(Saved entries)
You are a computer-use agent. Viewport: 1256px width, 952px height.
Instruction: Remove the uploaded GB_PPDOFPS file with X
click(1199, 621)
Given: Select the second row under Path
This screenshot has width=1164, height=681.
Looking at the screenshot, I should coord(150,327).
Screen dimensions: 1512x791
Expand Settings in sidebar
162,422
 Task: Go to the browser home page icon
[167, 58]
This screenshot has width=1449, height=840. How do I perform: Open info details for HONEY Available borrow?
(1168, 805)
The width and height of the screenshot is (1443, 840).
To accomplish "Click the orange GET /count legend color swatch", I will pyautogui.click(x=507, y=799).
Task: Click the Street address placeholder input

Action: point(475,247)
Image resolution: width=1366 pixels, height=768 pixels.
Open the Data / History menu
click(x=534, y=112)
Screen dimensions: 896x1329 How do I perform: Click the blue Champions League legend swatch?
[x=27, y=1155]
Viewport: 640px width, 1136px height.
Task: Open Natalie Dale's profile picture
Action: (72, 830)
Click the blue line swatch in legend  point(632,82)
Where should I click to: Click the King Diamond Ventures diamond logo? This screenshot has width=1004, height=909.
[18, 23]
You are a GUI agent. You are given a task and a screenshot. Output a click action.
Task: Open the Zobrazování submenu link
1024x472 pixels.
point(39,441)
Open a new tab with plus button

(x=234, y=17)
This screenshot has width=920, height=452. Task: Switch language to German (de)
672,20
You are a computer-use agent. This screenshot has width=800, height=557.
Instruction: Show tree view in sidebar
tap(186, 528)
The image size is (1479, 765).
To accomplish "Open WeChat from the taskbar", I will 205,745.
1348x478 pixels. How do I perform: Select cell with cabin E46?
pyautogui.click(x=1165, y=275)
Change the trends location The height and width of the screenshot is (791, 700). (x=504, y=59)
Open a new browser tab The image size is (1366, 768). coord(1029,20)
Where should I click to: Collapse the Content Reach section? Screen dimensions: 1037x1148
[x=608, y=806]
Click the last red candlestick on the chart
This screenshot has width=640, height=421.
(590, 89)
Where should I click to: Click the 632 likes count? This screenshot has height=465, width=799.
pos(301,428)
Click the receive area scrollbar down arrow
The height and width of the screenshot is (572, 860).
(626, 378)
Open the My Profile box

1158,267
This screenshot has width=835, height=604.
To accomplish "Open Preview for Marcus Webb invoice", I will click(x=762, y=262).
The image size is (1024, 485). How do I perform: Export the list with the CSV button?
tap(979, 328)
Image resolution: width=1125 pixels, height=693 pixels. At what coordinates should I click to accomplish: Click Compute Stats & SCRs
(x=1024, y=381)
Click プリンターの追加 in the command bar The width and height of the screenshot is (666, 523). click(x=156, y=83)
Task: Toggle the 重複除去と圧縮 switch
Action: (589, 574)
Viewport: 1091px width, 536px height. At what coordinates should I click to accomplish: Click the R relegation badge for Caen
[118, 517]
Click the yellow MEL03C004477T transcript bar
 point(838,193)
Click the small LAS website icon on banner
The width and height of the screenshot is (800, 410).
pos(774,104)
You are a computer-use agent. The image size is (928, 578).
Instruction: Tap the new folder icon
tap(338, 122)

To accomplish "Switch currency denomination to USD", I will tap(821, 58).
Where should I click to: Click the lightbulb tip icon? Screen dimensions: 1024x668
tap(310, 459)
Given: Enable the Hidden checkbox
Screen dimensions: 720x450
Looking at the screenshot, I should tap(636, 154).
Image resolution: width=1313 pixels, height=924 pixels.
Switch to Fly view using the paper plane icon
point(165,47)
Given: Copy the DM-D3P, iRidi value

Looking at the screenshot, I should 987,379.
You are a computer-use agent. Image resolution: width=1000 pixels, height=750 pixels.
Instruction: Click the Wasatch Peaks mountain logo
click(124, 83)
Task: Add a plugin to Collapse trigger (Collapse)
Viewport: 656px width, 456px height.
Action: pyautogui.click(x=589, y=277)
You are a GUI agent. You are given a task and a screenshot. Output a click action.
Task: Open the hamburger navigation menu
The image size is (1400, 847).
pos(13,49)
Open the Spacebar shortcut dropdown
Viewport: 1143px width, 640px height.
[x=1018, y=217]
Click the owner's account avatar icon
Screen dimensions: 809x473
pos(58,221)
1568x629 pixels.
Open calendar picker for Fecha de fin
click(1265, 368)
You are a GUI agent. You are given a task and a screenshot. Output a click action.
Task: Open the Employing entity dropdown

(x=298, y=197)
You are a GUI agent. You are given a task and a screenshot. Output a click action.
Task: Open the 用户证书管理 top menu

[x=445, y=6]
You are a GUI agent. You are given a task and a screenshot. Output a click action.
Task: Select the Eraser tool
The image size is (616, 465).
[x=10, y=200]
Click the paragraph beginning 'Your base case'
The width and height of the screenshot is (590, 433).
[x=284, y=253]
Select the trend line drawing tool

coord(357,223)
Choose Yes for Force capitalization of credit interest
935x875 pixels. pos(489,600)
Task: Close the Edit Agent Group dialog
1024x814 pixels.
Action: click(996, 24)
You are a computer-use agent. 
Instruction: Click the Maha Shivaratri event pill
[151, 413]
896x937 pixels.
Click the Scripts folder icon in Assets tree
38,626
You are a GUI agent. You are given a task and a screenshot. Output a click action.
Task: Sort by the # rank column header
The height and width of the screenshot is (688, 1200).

Prompt: Produce the records once again, exactly as they stand above.

Solution:
You are a computer-use agent. Viewport: 1256px width, 952px height.
Instruction: Remove the uploaded GB_PPDOFPS file with X
click(1199, 621)
Given: Select the second row under Path
This screenshot has width=1164, height=681.
Looking at the screenshot, I should coord(150,327).
Screen dimensions: 1512x791
Expand Settings in sidebar
162,422
 Task: Go to the browser home page icon
[167, 58]
This screenshot has width=1449, height=840. How do I perform: Open info details for HONEY Available borrow?
(1168, 805)
The width and height of the screenshot is (1443, 840).
To accomplish "Click the orange GET /count legend color swatch", I will pyautogui.click(x=507, y=799).
Task: Click the Street address placeholder input

Action: point(475,247)
Image resolution: width=1366 pixels, height=768 pixels.
Open the Data / History menu
click(x=534, y=112)
Screen dimensions: 896x1329 How do I perform: Click the blue Champions League legend swatch?
[x=27, y=1155]
Viewport: 640px width, 1136px height.
Task: Open Natalie Dale's profile picture
Action: (72, 830)
Click the blue line swatch in legend  point(632,82)
Where should I click to: Click the King Diamond Ventures diamond logo? This screenshot has width=1004, height=909.
[18, 23]
You are a GUI agent. You are given a task and a screenshot. Output a click action.
Task: Open the Zobrazování submenu link
1024x472 pixels.
point(39,441)
Open a new tab with plus button

(x=234, y=17)
This screenshot has width=920, height=452. Task: Switch language to German (de)
672,20
You are a computer-use agent. This screenshot has width=800, height=557.
Instruction: Show tree view in sidebar
tap(186, 528)
The image size is (1479, 765).
To accomplish "Open WeChat from the taskbar", I will 205,745.
1348x478 pixels. How do I perform: Select cell with cabin E46?
pyautogui.click(x=1165, y=275)
Change the trends location The height and width of the screenshot is (791, 700). (x=504, y=59)
Open a new browser tab The image size is (1366, 768). coord(1029,20)
Where should I click to: Collapse the Content Reach section? Screen dimensions: 1037x1148
[x=608, y=806]
Click the last red candlestick on the chart
This screenshot has width=640, height=421.
(590, 89)
Where should I click to: Click the 632 likes count? This screenshot has height=465, width=799.
pos(301,428)
Click the receive area scrollbar down arrow
The height and width of the screenshot is (572, 860).
(626, 378)
Open the My Profile box

1158,267
This screenshot has width=835, height=604.
To accomplish "Open Preview for Marcus Webb invoice", I will click(x=762, y=262).
The image size is (1024, 485). How do I perform: Export the list with the CSV button?
tap(979, 328)
Image resolution: width=1125 pixels, height=693 pixels. At what coordinates should I click to accomplish: Click Compute Stats & SCRs
(x=1024, y=381)
Click プリンターの追加 in the command bar The width and height of the screenshot is (666, 523). click(x=156, y=83)
Task: Toggle the 重複除去と圧縮 switch
Action: (589, 574)
Viewport: 1091px width, 536px height. At what coordinates should I click to accomplish: Click the R relegation badge for Caen
[118, 517]
Click the yellow MEL03C004477T transcript bar
 point(838,193)
Click the small LAS website icon on banner
The width and height of the screenshot is (800, 410).
pos(774,104)
You are a computer-use agent. The image size is (928, 578).
Instruction: Tap the new folder icon
tap(338, 122)

To accomplish "Switch currency denomination to USD", I will tap(821, 58).
Where should I click to: Click the lightbulb tip icon? Screen dimensions: 1024x668
tap(310, 459)
Given: Enable the Hidden checkbox
Screen dimensions: 720x450
Looking at the screenshot, I should tap(636, 154).
Image resolution: width=1313 pixels, height=924 pixels.
Switch to Fly view using the paper plane icon
point(165,47)
Given: Copy the DM-D3P, iRidi value

Looking at the screenshot, I should 987,379.
You are a computer-use agent. Image resolution: width=1000 pixels, height=750 pixels.
Instruction: Click the Wasatch Peaks mountain logo
click(124, 83)
Task: Add a plugin to Collapse trigger (Collapse)
Viewport: 656px width, 456px height.
Action: pyautogui.click(x=589, y=277)
You are a GUI agent. You are given a task and a screenshot. Output a click action.
Task: Open the hamburger navigation menu
The image size is (1400, 847).
pos(13,49)
Open the Spacebar shortcut dropdown
Viewport: 1143px width, 640px height.
[x=1018, y=217]
Click the owner's account avatar icon
Screen dimensions: 809x473
pos(58,221)
1568x629 pixels.
Open calendar picker for Fecha de fin
click(1265, 368)
You are a GUI agent. You are given a task and a screenshot. Output a click action.
Task: Open the Employing entity dropdown

(x=298, y=197)
You are a GUI agent. You are given a task and a screenshot. Output a click action.
Task: Open the 用户证书管理 top menu

[x=445, y=6]
You are a GUI agent. You are given a task and a screenshot. Output a click action.
Task: Select the Eraser tool
The image size is (616, 465).
[x=10, y=200]
Click the paragraph beginning 'Your base case'
The width and height of the screenshot is (590, 433).
[x=284, y=253]
Select the trend line drawing tool

coord(357,223)
Choose Yes for Force capitalization of credit interest
935x875 pixels. pos(489,600)
Task: Close the Edit Agent Group dialog
1024x814 pixels.
Action: click(996, 24)
You are a computer-use agent. 
Instruction: Click the Maha Shivaratri event pill
[151, 413]
896x937 pixels.
Click the Scripts folder icon in Assets tree
38,626
You are a GUI agent. You are given a task and a screenshot. Output a click action.
Task: Sort by the # rank column header
The height and width of the screenshot is (688, 1200).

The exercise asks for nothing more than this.